La PAC à l’heure verte : l’Europe cherche sa boussole écologique
Depuis plusieurs années, l’Union européenne s’est engagée dans une ambitieuse transition écologique. Au cœur de cette mutation : la Politique agricole commune (PAC), dont la réforme pour la période 2023-2027 introduit une nouvelle conditionnalité verte pour le versement des aides agricoles. Mais une question centrale agite le monde rural et les institutions européennes : quelle place accorder à l’agrivoltaïsme dans ce nouveau pacte agroécologique ?
Encore marginal il y a quelques années, l’agrivoltaïsme — cette combinaison ingénieuse entre production photovoltaïque et agriculture — suscite aujourd’hui autant d’espoirs que de controverses. À l’heure où l’Europe cherche à concilier souveraineté alimentaire, neutralité carbone et résilience climatique, ce mariage entre silice et chlorophylle pourrait bien devenir une alliance stratégique… à condition d’être bien encadrée.
Comprendre l’agrivoltaïsme : entre innovation et potentiel énergétique
L’agrivoltaïsme consiste à installer des panneaux solaires au-dessus ou à proximité des cultures agricoles. L’objectif est double : permettre aux agriculteurs de produire de l’énergie renouvelable tout en maintenant (voire en améliorant) leur rendement agricole. Ce système se décline en plusieurs formes : structures mobiles, panneaux surélevés, trackers solaires, etc.
Le concept s’intègre pleinement dans les objectifs du Pacte vert pour l’Europe (le European Green Deal), qui vise la neutralité carbone à l’horizon 2050. Car si l’agrivoltaïsme se développe à grande échelle, il pourrait contribuer de manière significative à la transition énergétique, tout en redynamisant économiquement les exploitations agricoles.
PAC 2023-2027 : qu’est-ce qui change pour l’agriculture ?

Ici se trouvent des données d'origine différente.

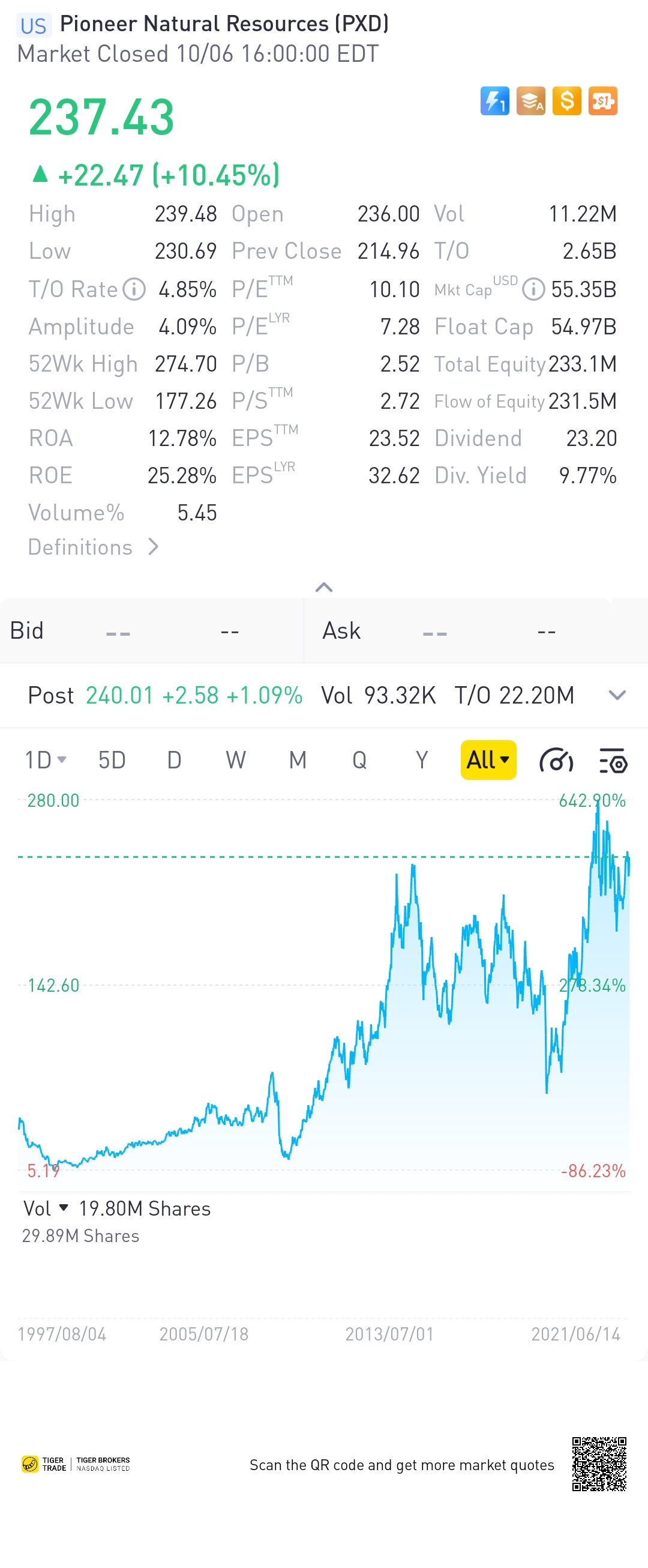Tap the orange $1 puzzle piece icon

click(x=602, y=101)
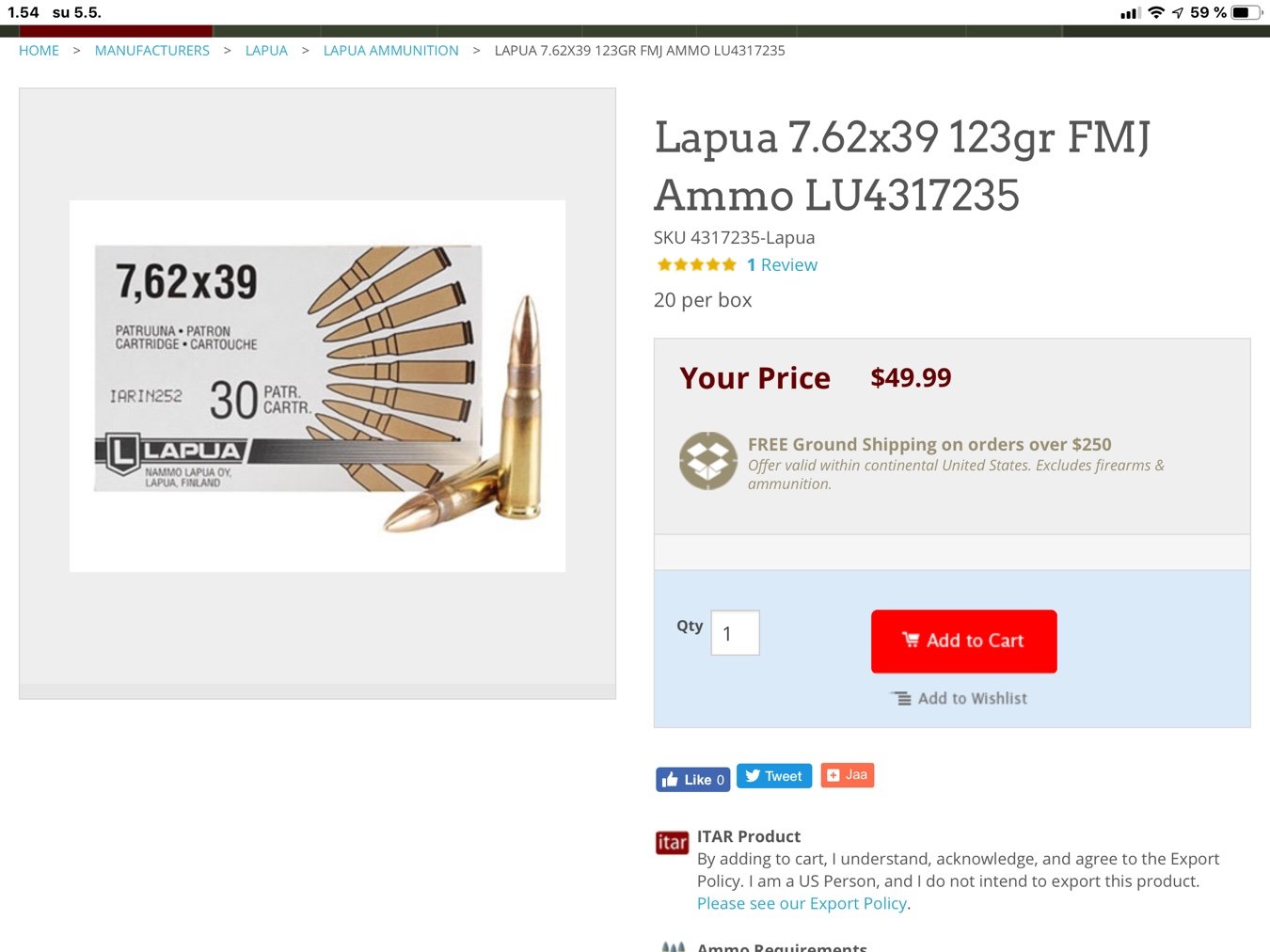The width and height of the screenshot is (1270, 952).
Task: Focus the Qty quantity field
Action: [x=735, y=633]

La nouvelle PAC, entrée en vigueur en janvier 2023, opère une réforme structurelle importante. Elle repose sur une architecture à trois étages :
- Une conditionnalité renforcée : seuls les agriculteurs respectant certaines normes environnementales pourront bénéficier des aides directes. Ces normes sont précisées dans les BCAE (Bonnes conditions agricoles et environnementales).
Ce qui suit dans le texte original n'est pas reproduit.